[Collected data entries]
• • •

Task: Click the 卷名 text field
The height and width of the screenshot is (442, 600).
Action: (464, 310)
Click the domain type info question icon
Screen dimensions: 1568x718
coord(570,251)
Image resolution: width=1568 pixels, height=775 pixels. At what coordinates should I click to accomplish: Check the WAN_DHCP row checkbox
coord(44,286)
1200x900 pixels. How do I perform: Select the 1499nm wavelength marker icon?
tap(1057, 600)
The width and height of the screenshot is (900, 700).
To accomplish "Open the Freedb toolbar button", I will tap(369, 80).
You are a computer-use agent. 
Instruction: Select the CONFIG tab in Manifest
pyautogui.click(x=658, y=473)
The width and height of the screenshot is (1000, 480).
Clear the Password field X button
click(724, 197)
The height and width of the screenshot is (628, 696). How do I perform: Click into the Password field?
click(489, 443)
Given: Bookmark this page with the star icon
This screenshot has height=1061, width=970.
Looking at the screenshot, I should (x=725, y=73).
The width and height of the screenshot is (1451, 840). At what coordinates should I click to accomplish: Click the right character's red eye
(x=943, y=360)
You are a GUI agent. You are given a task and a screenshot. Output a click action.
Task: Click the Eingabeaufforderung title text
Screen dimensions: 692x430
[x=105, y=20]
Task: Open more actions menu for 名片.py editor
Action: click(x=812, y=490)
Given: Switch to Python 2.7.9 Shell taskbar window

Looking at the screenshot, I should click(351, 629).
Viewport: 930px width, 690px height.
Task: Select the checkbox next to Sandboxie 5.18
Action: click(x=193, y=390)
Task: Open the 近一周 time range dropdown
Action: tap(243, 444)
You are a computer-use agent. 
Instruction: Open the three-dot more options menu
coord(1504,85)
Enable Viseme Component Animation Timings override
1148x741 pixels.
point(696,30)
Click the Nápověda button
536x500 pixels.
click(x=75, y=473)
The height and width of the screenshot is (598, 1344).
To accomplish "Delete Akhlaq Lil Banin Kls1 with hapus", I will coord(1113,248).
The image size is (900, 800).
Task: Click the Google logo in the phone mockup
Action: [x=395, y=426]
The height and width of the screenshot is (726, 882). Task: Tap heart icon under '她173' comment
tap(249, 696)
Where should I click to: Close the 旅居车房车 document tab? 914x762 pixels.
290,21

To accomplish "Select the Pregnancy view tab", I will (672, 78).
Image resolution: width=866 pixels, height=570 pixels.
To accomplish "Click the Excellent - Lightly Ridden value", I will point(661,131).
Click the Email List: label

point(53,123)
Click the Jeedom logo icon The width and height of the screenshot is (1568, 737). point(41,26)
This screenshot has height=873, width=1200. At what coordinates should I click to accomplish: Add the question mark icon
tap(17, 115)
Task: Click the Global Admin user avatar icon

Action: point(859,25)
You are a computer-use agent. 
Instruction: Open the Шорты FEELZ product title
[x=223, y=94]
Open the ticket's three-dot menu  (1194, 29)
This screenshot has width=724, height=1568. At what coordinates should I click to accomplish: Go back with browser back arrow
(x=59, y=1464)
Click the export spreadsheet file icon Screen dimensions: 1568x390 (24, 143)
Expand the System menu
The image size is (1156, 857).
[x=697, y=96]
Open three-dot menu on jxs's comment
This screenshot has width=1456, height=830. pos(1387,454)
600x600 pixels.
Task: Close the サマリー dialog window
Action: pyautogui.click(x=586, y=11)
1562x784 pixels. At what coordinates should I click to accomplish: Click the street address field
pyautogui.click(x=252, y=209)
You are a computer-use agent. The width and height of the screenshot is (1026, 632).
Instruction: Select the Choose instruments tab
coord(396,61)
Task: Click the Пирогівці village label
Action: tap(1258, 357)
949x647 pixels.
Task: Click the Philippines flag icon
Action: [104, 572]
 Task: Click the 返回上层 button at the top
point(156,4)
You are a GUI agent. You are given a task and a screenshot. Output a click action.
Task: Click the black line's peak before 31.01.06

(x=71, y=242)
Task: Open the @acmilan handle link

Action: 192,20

• • •

#### The task
Write out every entry word for word.

#### Solution below
Task: Click the 卷名 text field
The height and width of the screenshot is (442, 600).
Action: (464, 310)
Click the domain type info question icon
Screen dimensions: 1568x718
coord(570,251)
Image resolution: width=1568 pixels, height=775 pixels. At what coordinates should I click to accomplish: Check the WAN_DHCP row checkbox
coord(44,286)
1200x900 pixels. How do I perform: Select the 1499nm wavelength marker icon?
tap(1057, 600)
The width and height of the screenshot is (900, 700).
To accomplish "Open the Freedb toolbar button", I will tap(369, 80).
You are a computer-use agent. 
Instruction: Select the CONFIG tab in Manifest
pyautogui.click(x=658, y=473)
The width and height of the screenshot is (1000, 480).
Clear the Password field X button
click(724, 197)
The height and width of the screenshot is (628, 696). How do I perform: Click into the Password field?
click(489, 443)
Given: Bookmark this page with the star icon
This screenshot has height=1061, width=970.
Looking at the screenshot, I should (x=725, y=73).
The width and height of the screenshot is (1451, 840). At what coordinates should I click to accomplish: Click the right character's red eye
(x=943, y=360)
You are a GUI agent. You are given a task and a screenshot. Output a click action.
Task: Click the Eingabeaufforderung title text
Screen dimensions: 692x430
[x=105, y=20]
Task: Open more actions menu for 名片.py editor
Action: click(x=812, y=490)
Given: Switch to Python 2.7.9 Shell taskbar window

Looking at the screenshot, I should click(351, 629).
Viewport: 930px width, 690px height.
Task: Select the checkbox next to Sandboxie 5.18
Action: click(x=193, y=390)
Task: Open the 近一周 time range dropdown
Action: tap(243, 444)
You are a computer-use agent. 
Instruction: Open the three-dot more options menu
coord(1504,85)
Enable Viseme Component Animation Timings override
1148x741 pixels.
point(696,30)
Click the Nápověda button
536x500 pixels.
click(x=75, y=473)
The height and width of the screenshot is (598, 1344).
To accomplish "Delete Akhlaq Lil Banin Kls1 with hapus", I will coord(1113,248).
The image size is (900, 800).
Task: Click the Google logo in the phone mockup
Action: [x=395, y=426]
The height and width of the screenshot is (726, 882). Task: Tap heart icon under '她173' comment
tap(249, 696)
Where should I click to: Close the 旅居车房车 document tab? 914x762 pixels.
290,21

To accomplish "Select the Pregnancy view tab", I will (672, 78).
Image resolution: width=866 pixels, height=570 pixels.
To accomplish "Click the Excellent - Lightly Ridden value", I will point(661,131).
Click the Email List: label

point(53,123)
Click the Jeedom logo icon The width and height of the screenshot is (1568, 737). point(41,26)
This screenshot has height=873, width=1200. At what coordinates should I click to accomplish: Add the question mark icon
tap(17, 115)
Task: Click the Global Admin user avatar icon

Action: point(859,25)
You are a computer-use agent. 
Instruction: Open the Шорты FEELZ product title
[x=223, y=94]
Open the ticket's three-dot menu  (1194, 29)
This screenshot has width=724, height=1568. At what coordinates should I click to accomplish: Go back with browser back arrow
(x=59, y=1464)
Click the export spreadsheet file icon Screen dimensions: 1568x390 (24, 143)
Expand the System menu
The image size is (1156, 857).
[x=697, y=96]
Open three-dot menu on jxs's comment
This screenshot has width=1456, height=830. pos(1387,454)
600x600 pixels.
Task: Close the サマリー dialog window
Action: pyautogui.click(x=586, y=11)
1562x784 pixels. At what coordinates should I click to accomplish: Click the street address field
pyautogui.click(x=252, y=209)
You are a computer-use agent. The width and height of the screenshot is (1026, 632).
Instruction: Select the Choose instruments tab
coord(396,61)
Task: Click the Пирогівці village label
Action: tap(1258, 357)
949x647 pixels.
Task: Click the Philippines flag icon
Action: [104, 572]
 Task: Click the 返回上层 button at the top
point(156,4)
You are a GUI agent. You are given a task and a screenshot. Output a click action.
Task: Click the black line's peak before 31.01.06

(x=71, y=242)
Task: Open the @acmilan handle link

Action: 192,20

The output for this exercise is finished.